Coupled with a growing startup scene, research at Washington University and the Danforth Plant Science Center, and other successful Monsanto spinoffs, such news makes St. Louis an easier sell to more biotech firms at events such as this week's conference, he said.
"Ten years ago I was coming to (BIO) and I didn't have much of a story to tell," Rubin said. "Now we've got a great story to tell.
Monsanto did look at other locations, Steiner said, though he stressed that the company has had a long partnership with Missouri and St. Louis County and has had a presence at Chesterfield Village Research Center for nearly three decades.
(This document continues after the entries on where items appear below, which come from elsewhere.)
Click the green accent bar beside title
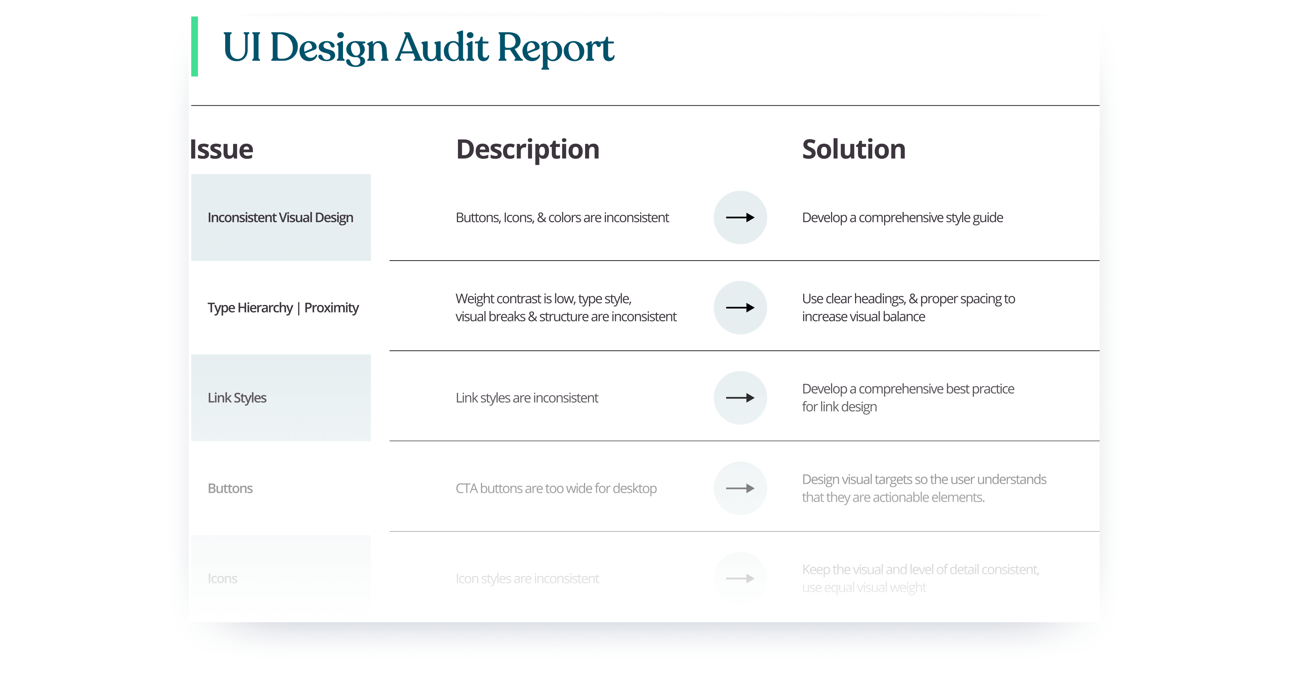Screen dimensions: 1289x673 [x=195, y=46]
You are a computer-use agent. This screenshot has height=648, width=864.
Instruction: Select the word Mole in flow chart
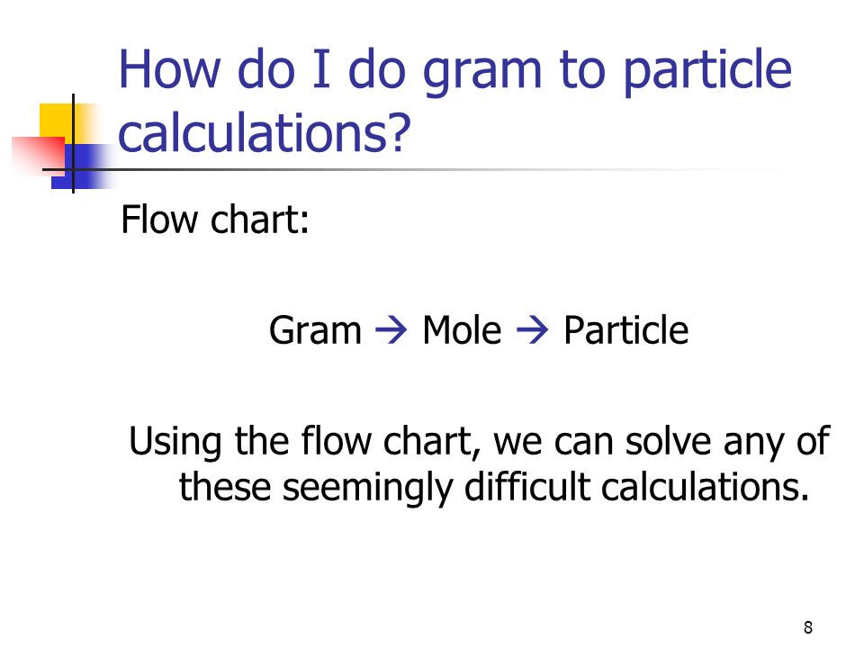pyautogui.click(x=462, y=330)
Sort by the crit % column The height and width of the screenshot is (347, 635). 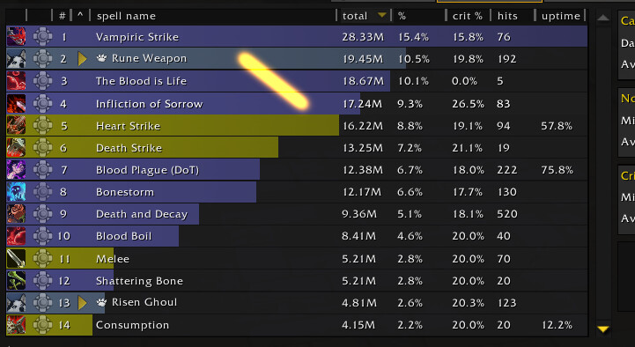click(x=468, y=16)
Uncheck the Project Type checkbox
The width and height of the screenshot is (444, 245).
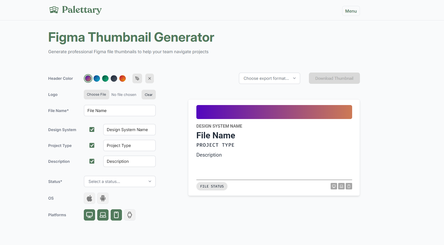tap(92, 145)
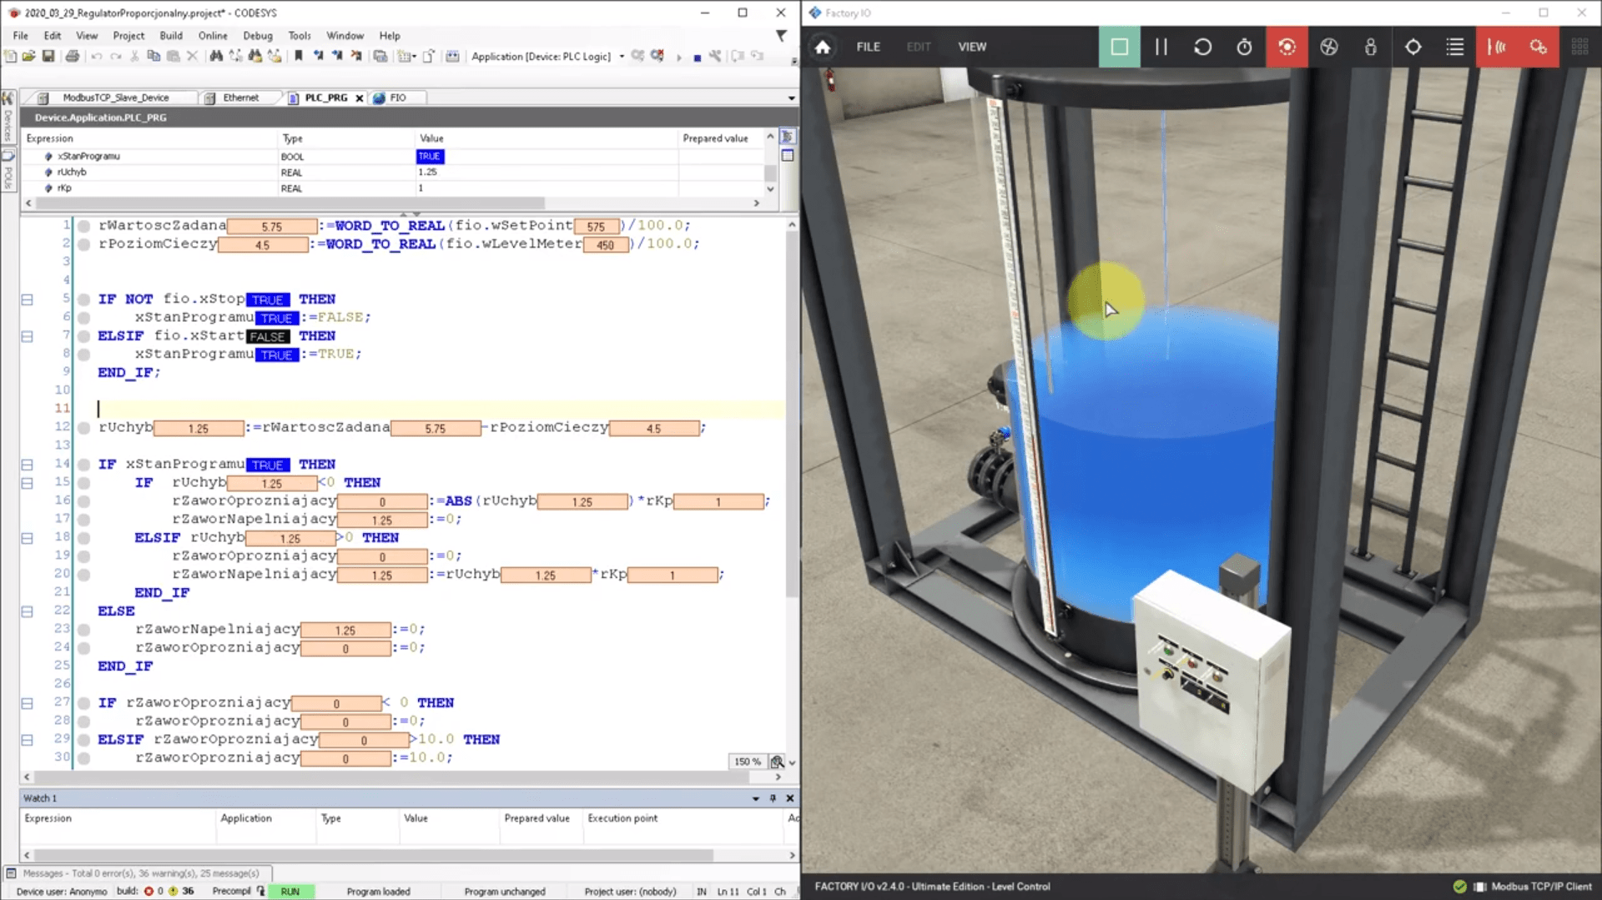This screenshot has height=900, width=1602.
Task: Open the time scale stopwatch control
Action: click(x=1244, y=47)
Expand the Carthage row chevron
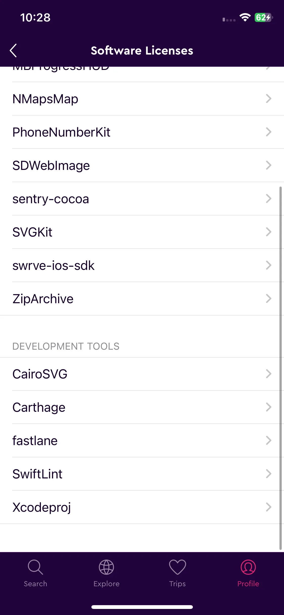This screenshot has width=284, height=615. click(x=269, y=407)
Tami Craig Schilling, Monsanto's technology communications lead, said Tuesday that the expansion would allow researchers to collaborate more effectively under one roof.
"What's exciting for me is the ability to bring all the technology folks housed in St. Louis in one spot," she said. "We attempted that a few years ago when we acquired it from Pfizer, but we still didn't have everyone there, and the biggest reason was we didn't have enough greenhouse facilities."
Craig Schilling said the expansion would allow the company to pursue a systemic approach to research that requires scientists working in different disciplines - plant breeding, biotechnology and agronomics - to collaborate.
"We just flat-out needed more greenhouse space," she said. "Because when you're doing that kind of integrated research, you need the facilities to have that happen."
Over the last year, the company has underscored two focuses in its strategy. One new technology area, called "Integrated Farming Systems," enables farmers to use data specific to Monsanto's technologies in their fields and plant according to a "prescription" provided by the company.
The company has also emphasized its emerging "biologicals" platform, which centers on topical seed treatment products that could potentially control viruses, kill insects and provide more weed control.
Monsanto has also stressed growth in new parts of the world, particularly in Brazil and Argentina, as well as in Eastern Europe. The company is preparing to launch a new glyphosate-tolerant bean in Brazil - the first product developed specifically for an international market.